*Task details*. Each line from the one holding "Click the 4.000 Mhz crystal oscillator" to the last line below must be restated word for word, and no picture may be included.

*Given information*.
──────────────────────────────

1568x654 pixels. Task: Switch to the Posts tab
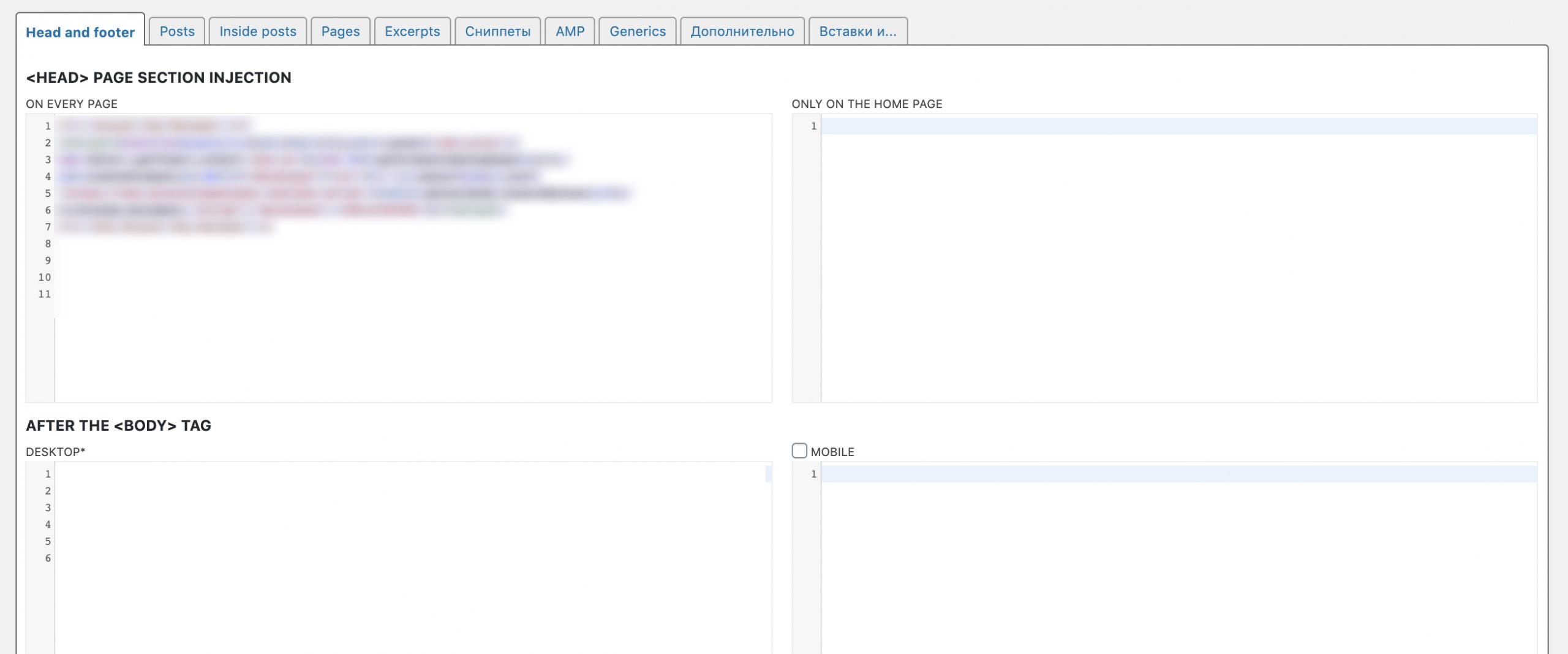(177, 31)
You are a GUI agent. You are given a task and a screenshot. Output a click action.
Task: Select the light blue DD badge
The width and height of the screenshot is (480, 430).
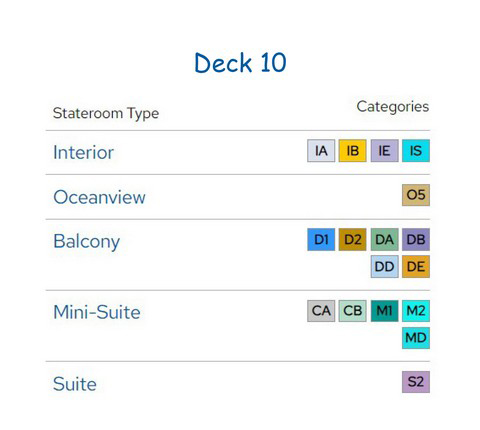coord(384,266)
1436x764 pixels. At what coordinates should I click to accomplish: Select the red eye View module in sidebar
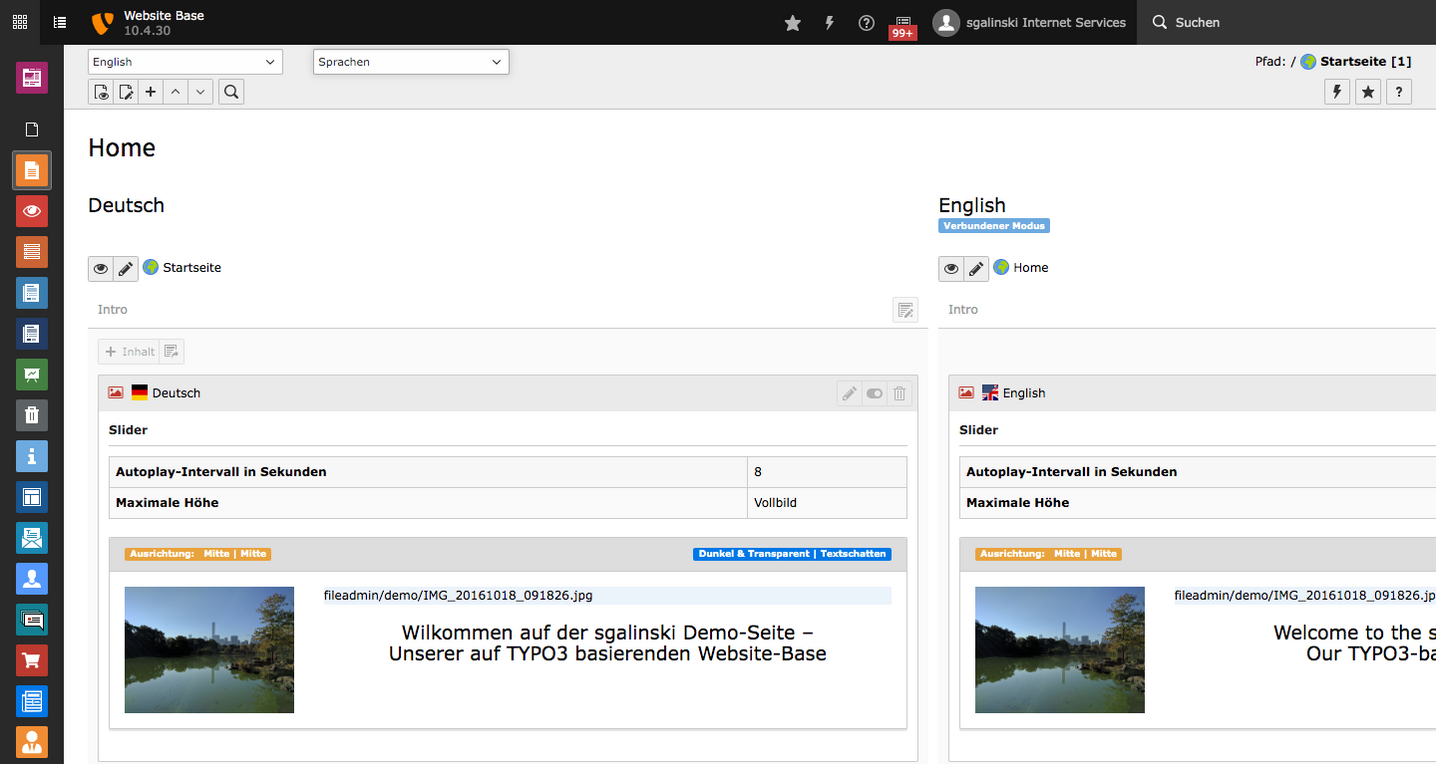[31, 211]
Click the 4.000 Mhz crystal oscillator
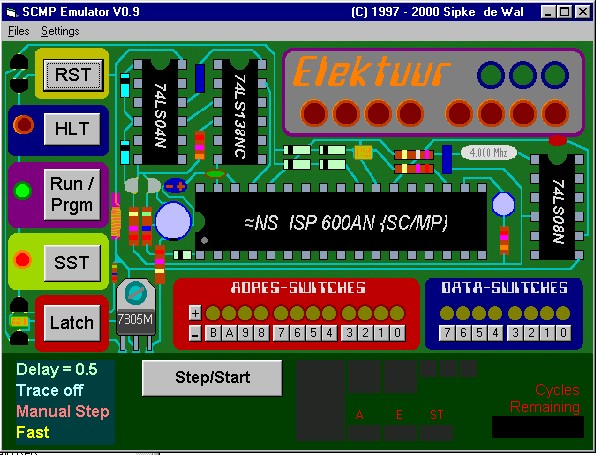This screenshot has width=596, height=455. coord(489,153)
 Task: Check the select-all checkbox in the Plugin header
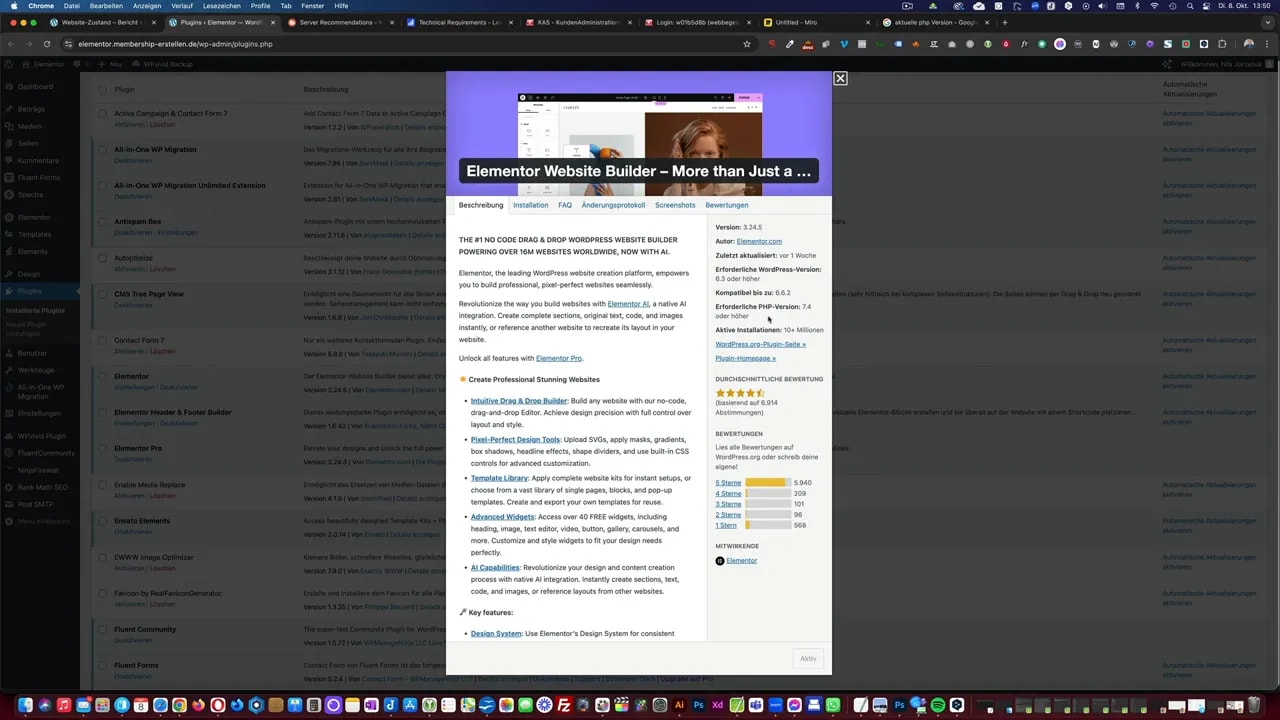pyautogui.click(x=102, y=89)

──────────────────────────────

*Output of the exercise*.
Click the 4.000 Mhz crystal oscillator
This screenshot has width=596, height=455. coord(489,153)
 Task: Check the select-all checkbox in the Plugin header
pyautogui.click(x=102, y=89)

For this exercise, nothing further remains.